You booked the flight in March, the hotel in April, and the rental car last week — each from a different site, each landing as a separate confirmation email buried somewhere in your inbox. By the time the trip arrives, planning feels like a scavenger hunt: searching "confirmation," screenshotting reference numbers, and hoping you didn't miss a layover or a check-in time. The good news is that you've already done the hard part. Every detail you need is sitting in those emails. This guide shows you how to pull them together into one clear, chronological itinerary — first by hand, then automatically — so you can stop remembering logistics and just take the trip.

Find every booking (they're already in your inbox)
The scattered feeling of trip planning is really a search problem. Nothing is lost — it's just spread across a dozen senders and buried under newer mail. Start by searching the keywords booking systems reliably use: 'confirmation,' 'itinerary,' 'reservation,' 'e-ticket,' and 'check-in,' each paired with your destination or the provider's name.
Do a pass for each category so nothing slips through: airlines, hotels or short-term rentals, rental cars and transfers, trains, and any tours or restaurant reservations you locked in early. The reference number and travel dates you need are almost always in the first two lines of the email — you rarely need to open the attachment.

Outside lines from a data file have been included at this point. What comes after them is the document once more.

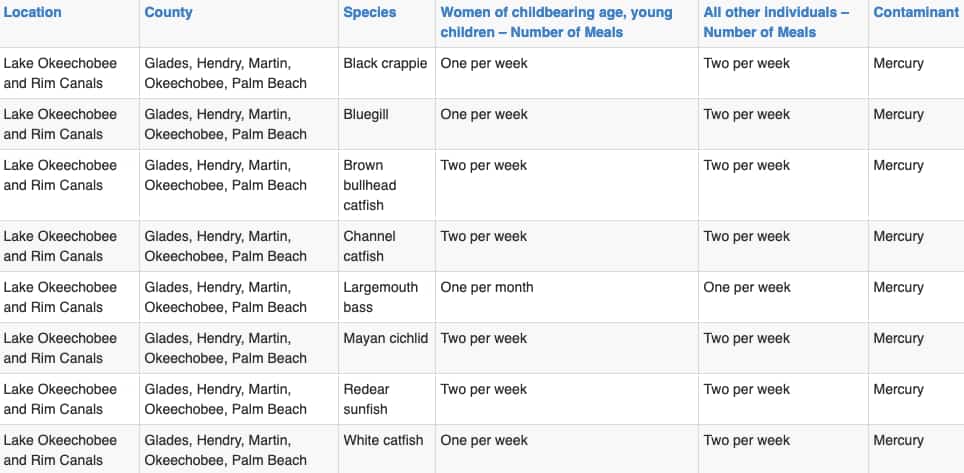Screen dimensions: 964x473
Task: Select Mercury in the Black crappie row
Action: tap(898, 63)
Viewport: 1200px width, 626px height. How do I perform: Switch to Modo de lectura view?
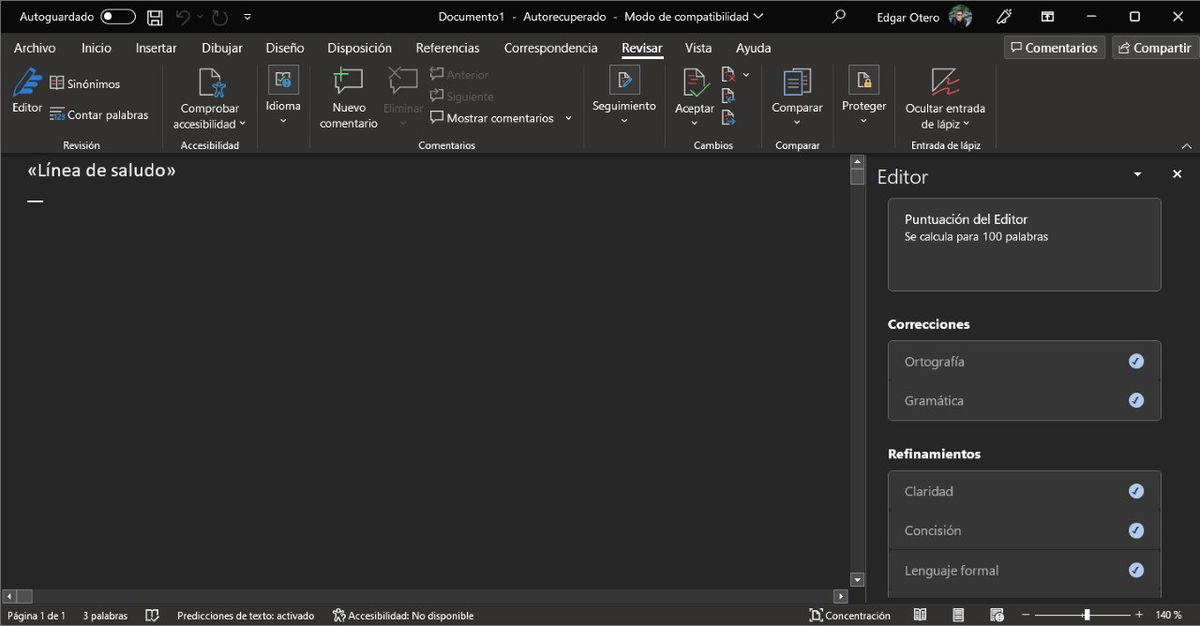(x=920, y=614)
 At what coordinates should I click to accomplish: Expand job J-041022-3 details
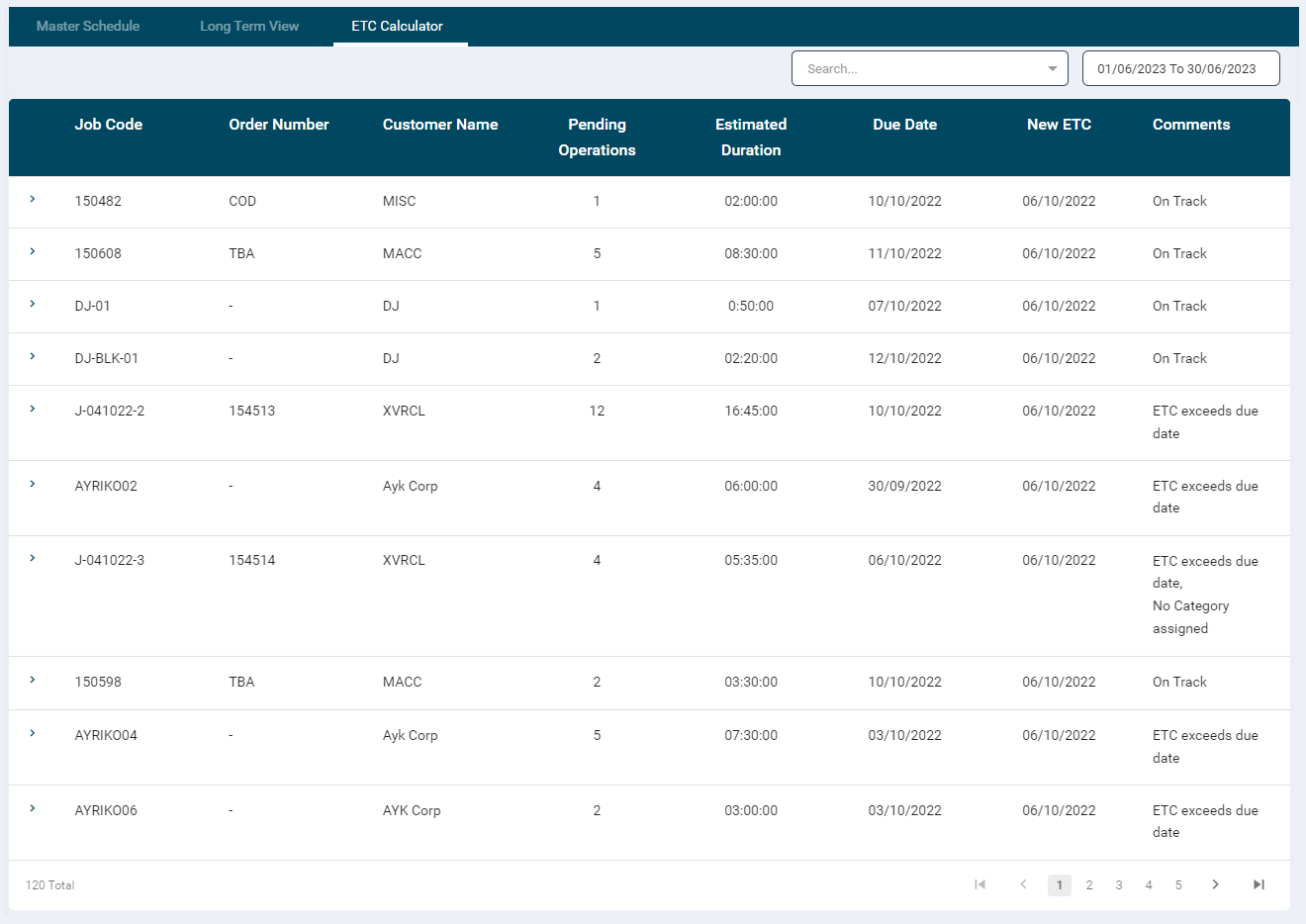33,559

- Flights: search the airline name + 'confirmation' or your 6-character record locator
- Lodging: search 'reservation' + the hotel or booking platform
- Ground transport: 'rental,' 'pickup,' 'transfer,' or the rail operator
- Activities: 'ticket,' 'booking,' or the venue name
- Don't forget the return leg — it's often a separate email from the outbound
Assemble one chronological itinerary
The mistake most people make is organizing bookings by when they purchased them. What actually prevents problems is a single timeline ordered by when things happen. Put the outbound flight first, then airport-to-hotel transport, then check-in, and so on — right through to your return gate.

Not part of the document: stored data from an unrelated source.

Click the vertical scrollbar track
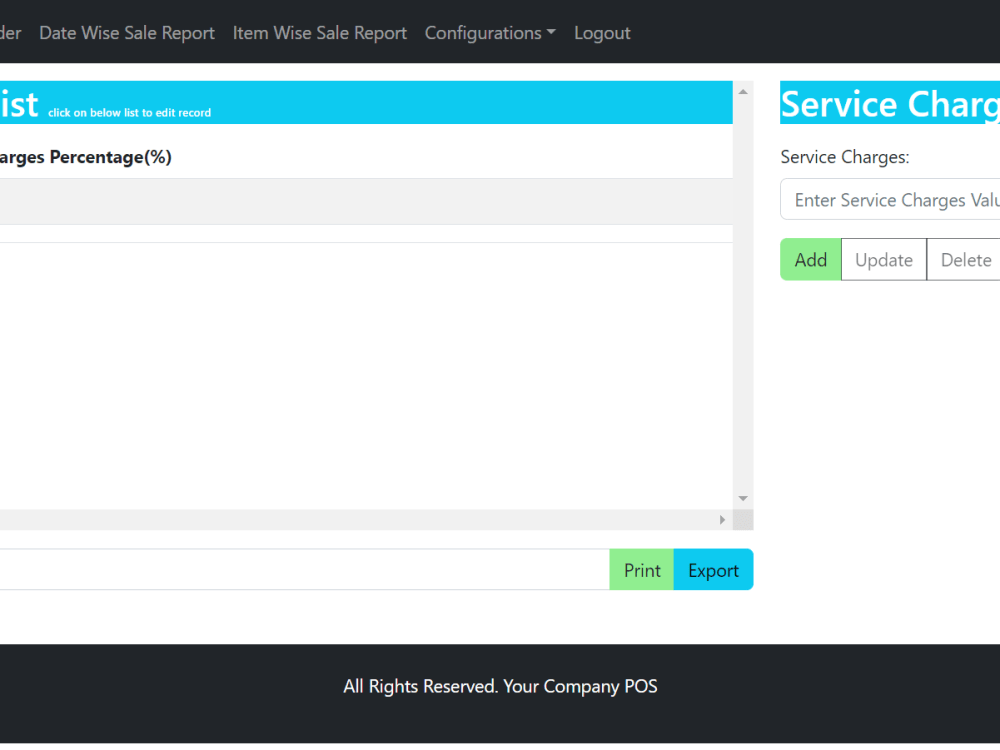 point(742,300)
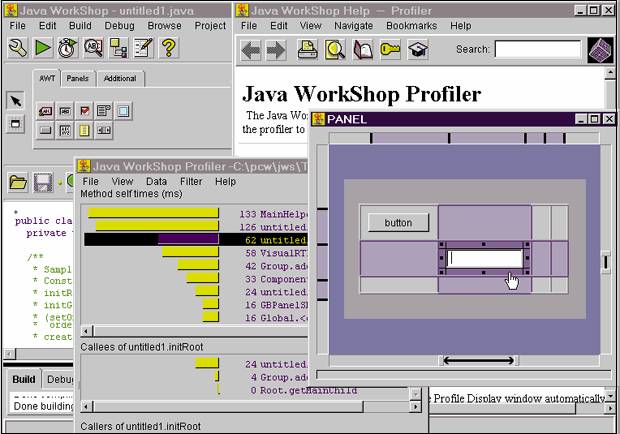Image resolution: width=620 pixels, height=434 pixels.
Task: Select the arrow pointer selection tool
Action: (15, 100)
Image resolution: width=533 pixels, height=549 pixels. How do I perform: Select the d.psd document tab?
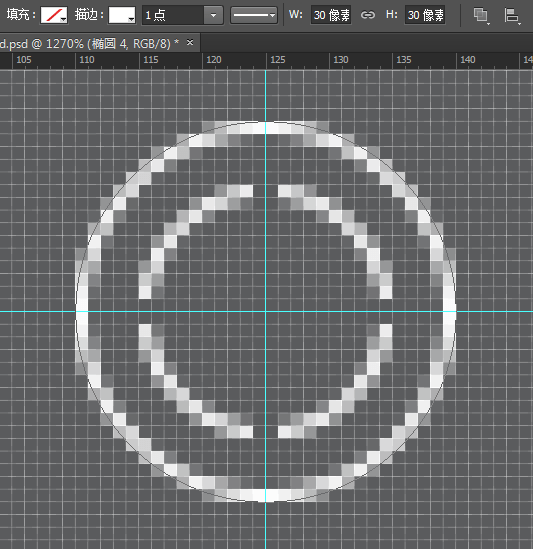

Laying it out this way makes gaps obvious. You'll immediately see the three-hour layover with no plan, the night the hotel doesn't cover, or the rental car you're returning before your flight even lands. That's the whole point of an itinerary: not to store information, but to reveal the seams between bookings before they become airport problems.
- Order everything by date and time, not purchase date
- Note check-in and check-out times explicitly — they're easy to assume wrong
- Keep each confirmation number next to its item so it's one glance away
- Add local details you'll want on arrival: terminal, address, contact number
Let Yuki build it from those emails automatically
Doing all of this by hand works once. But the moment a flight time changes or you add a dinner reservation, your careful timeline is out of date. This is where connecting your inbox pays off. Yuki connects to Gmail or Outlook, reads the same confirmations you'd otherwise hunt for, and assembles them into a trip itinerary on its own — flights, hotel, rental car, and activities already in order.

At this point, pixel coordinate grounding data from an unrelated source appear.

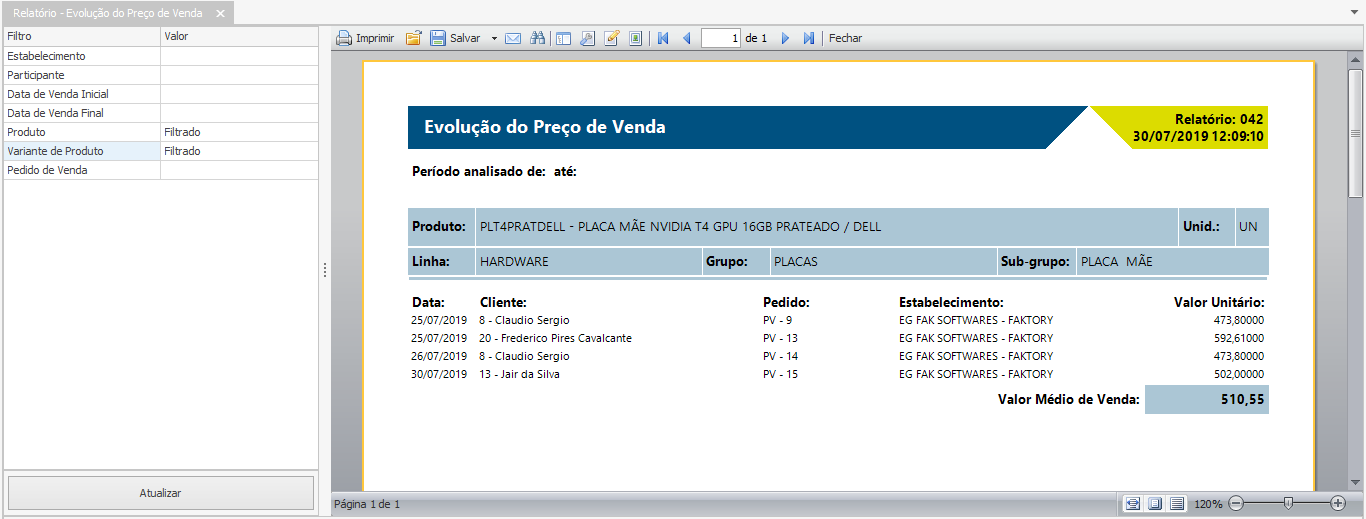Image resolution: width=1366 pixels, height=519 pixels.
Task: Go to next page arrow
Action: click(785, 38)
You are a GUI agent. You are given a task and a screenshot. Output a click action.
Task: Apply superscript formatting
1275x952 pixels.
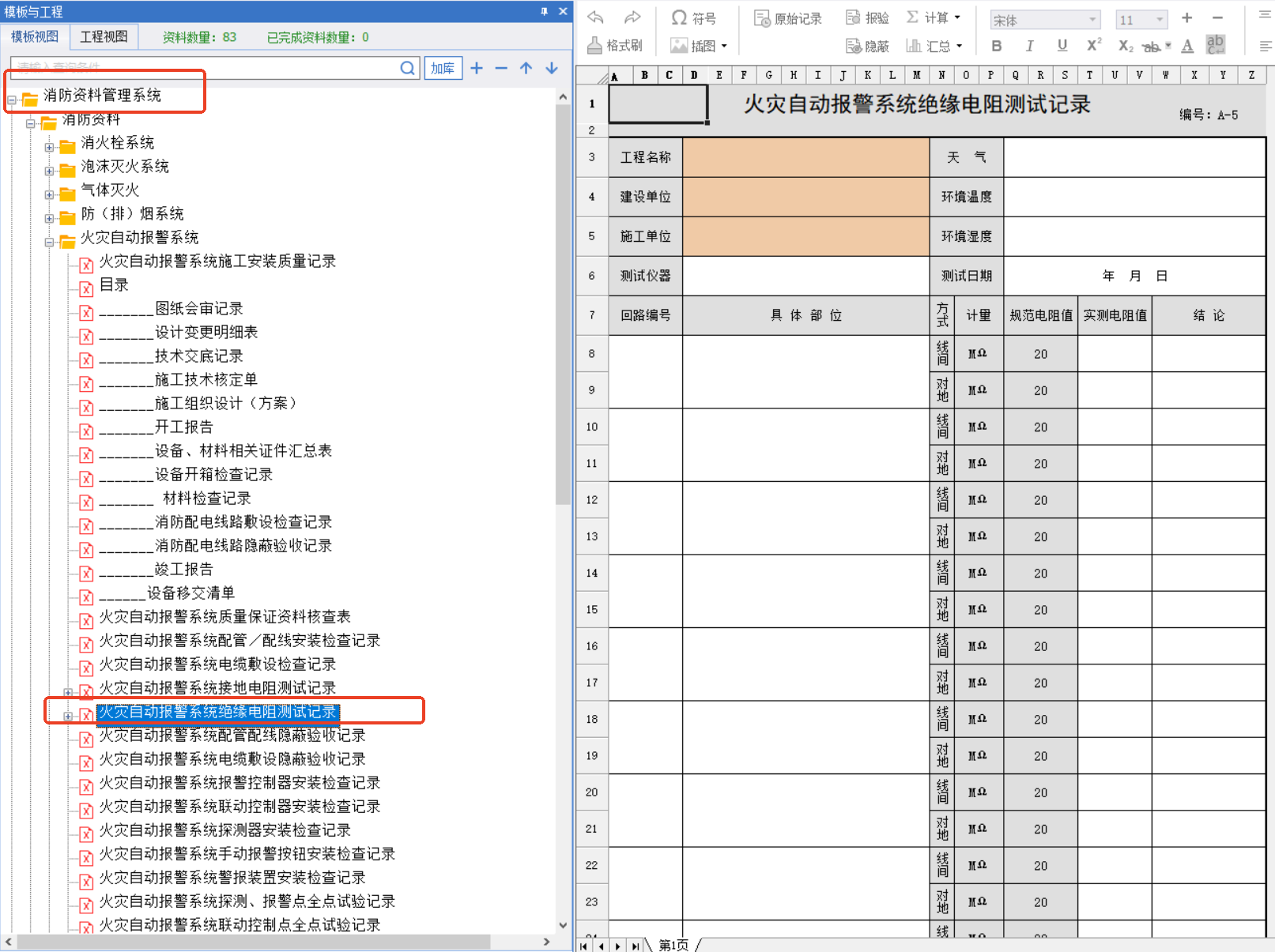coord(1094,46)
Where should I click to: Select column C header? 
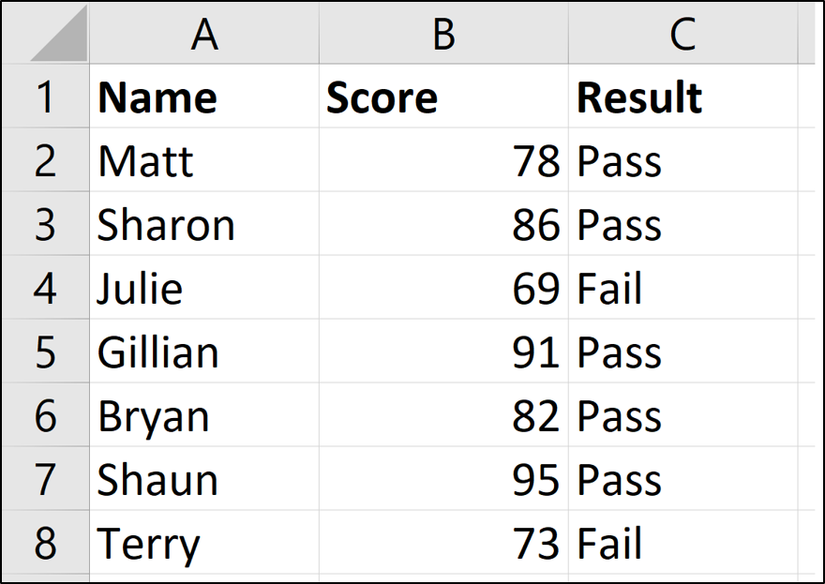(684, 33)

Because it works from the emails you already receive, there's no re-typing reference numbers or forwarding PDFs. When an airline emails a schedule change or you book one more thing, the itinerary updates to match. Yuki also writes your trip into your calendar (two-way with Google Calendar, and Apple Calendar on iOS), so departures and check-ins show up alongside the rest of your life instead of in a separate travel app you have to remember to open.
The larger win is mental load. You stop holding 'don't forget check-in opens at noon' in your head, because the plan lives somewhere reliable and stays current without your attention.
Share it so no one's the sole trip organizer
If you're traveling with a partner, family, or friends, the itinerary shouldn't live in one person's head or one person's inbox. Yuki's shared groups let everyone on the trip see the same plan — flights, lodging, and timing — without a group chat clogged with forwarded confirmations.
That shared view also covers the money side. Trips generate shared costs — the rental, the villa, the group dinner — and those same receipt emails feed Yuki's expense tracking, so you can split and settle up afterward instead of reconstructing who paid for what from memory.
- Everyone sees one live itinerary, not a thread of screenshots
- Shared groups fit couples, families, co-parents, and roommates
- Trip receipts flow into expense tracking for easy bill-splitting and settle-up
- No single person has to be the designated coordinator
Step by step
- 1Search your inbox for the booking keywords — 'confirmation,' 'itinerary,' 'reservation,' 'booking,' 'e-ticket,' 'check-in' — plus the airline, hotel, or city name to surface everything for the trip.
- 2Collect the five building blocks: outbound and return flights, lodging (with check-in/check-out dates), ground transport (car, train, transfers), any pre-booked activities or reservations, and confirmation/reference numbers for each.
- 3Lay them out in chronological order, not by when you booked them — a single timeline from wheels-up to wheels-down is what actually prevents missed connections.
- 4Flag the time-sensitive items: flight check-in windows, hotel check-in times, cancellation deadlines, and anything that requires a printed or mobile ticket.
- 5Connect Gmail or Outlook to Yuki so it reads those same confirmations and builds the itinerary for you — then keeps it current as new bookings or changes arrive.
- 6Share the trip with whoever you're traveling with so everyone sees the same plan without a group chat full of forwarded PDFs.